**Supplied data**.
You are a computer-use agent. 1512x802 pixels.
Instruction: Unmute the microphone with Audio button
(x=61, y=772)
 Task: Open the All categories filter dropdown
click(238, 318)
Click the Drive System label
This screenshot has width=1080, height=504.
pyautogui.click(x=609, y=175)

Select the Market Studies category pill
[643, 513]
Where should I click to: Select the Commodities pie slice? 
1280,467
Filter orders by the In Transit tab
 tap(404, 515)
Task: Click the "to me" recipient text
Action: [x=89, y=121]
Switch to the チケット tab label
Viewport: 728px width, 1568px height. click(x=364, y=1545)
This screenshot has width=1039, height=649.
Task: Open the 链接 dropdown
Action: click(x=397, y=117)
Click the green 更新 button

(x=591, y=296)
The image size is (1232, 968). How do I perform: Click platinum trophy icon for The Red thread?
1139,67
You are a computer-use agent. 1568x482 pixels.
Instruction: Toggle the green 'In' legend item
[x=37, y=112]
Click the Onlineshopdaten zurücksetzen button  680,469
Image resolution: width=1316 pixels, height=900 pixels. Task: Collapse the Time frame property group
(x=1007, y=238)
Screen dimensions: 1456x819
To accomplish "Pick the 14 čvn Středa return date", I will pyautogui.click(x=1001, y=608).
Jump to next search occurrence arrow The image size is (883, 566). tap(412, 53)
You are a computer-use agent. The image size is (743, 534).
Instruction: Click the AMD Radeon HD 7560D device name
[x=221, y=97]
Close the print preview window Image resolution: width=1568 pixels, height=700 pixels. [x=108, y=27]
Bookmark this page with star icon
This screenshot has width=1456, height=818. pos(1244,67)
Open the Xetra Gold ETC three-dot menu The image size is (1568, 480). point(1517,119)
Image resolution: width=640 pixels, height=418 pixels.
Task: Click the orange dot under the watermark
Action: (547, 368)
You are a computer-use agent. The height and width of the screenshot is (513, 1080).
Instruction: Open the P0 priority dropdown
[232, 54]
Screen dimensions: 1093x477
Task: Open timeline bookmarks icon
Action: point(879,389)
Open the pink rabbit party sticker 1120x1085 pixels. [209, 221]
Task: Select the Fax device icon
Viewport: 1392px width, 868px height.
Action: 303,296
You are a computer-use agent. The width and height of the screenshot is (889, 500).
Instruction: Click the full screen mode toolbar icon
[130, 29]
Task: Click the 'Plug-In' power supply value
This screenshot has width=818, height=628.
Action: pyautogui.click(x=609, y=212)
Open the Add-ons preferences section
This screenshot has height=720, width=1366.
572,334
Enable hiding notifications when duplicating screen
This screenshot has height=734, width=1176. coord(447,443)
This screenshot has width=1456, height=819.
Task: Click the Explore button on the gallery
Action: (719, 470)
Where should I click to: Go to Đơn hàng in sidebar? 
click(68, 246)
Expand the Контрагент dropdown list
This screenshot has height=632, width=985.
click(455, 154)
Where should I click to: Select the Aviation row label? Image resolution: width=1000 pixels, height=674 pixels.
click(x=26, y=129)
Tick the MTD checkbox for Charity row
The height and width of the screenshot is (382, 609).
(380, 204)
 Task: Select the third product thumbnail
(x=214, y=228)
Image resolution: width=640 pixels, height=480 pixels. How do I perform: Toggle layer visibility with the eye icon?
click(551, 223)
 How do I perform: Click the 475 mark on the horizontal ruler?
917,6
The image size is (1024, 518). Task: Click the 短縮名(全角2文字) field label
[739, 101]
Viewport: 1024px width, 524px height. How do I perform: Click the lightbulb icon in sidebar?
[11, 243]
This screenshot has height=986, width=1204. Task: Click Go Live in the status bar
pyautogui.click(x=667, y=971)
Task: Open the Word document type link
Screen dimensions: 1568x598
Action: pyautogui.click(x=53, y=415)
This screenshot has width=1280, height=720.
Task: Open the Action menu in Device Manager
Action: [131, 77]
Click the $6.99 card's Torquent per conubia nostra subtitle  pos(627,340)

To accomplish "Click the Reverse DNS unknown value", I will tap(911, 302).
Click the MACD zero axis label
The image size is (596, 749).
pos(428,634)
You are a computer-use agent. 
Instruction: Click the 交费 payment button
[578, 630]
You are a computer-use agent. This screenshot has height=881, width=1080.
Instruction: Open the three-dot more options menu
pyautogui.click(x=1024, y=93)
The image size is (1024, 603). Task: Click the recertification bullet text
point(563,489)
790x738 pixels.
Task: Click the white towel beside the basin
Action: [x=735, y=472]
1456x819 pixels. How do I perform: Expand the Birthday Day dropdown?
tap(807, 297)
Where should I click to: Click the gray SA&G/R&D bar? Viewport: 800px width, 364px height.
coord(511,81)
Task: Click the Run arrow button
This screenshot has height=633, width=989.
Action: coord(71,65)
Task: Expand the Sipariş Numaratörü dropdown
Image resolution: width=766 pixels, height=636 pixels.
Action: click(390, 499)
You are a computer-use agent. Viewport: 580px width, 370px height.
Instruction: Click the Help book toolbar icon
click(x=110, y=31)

**What is needed**.
Please copy each line from the material above in which the string "agent" appears.

**Exercise response**.
You are a computer-use agent. 1512x802 pixels.
You are a computer-use agent. 1568x482 pixels.
You are a computer-use agent. The image size is (743, 534).
You are a computer-use agent. The height and width of the screenshot is (513, 1080).
You are a computer-use agent. The width and height of the screenshot is (889, 500).
You are a computer-use agent. 
You are a computer-use agent. This screenshot has height=881, width=1080.
You are a computer-use agent. Viewport: 580px width, 370px height.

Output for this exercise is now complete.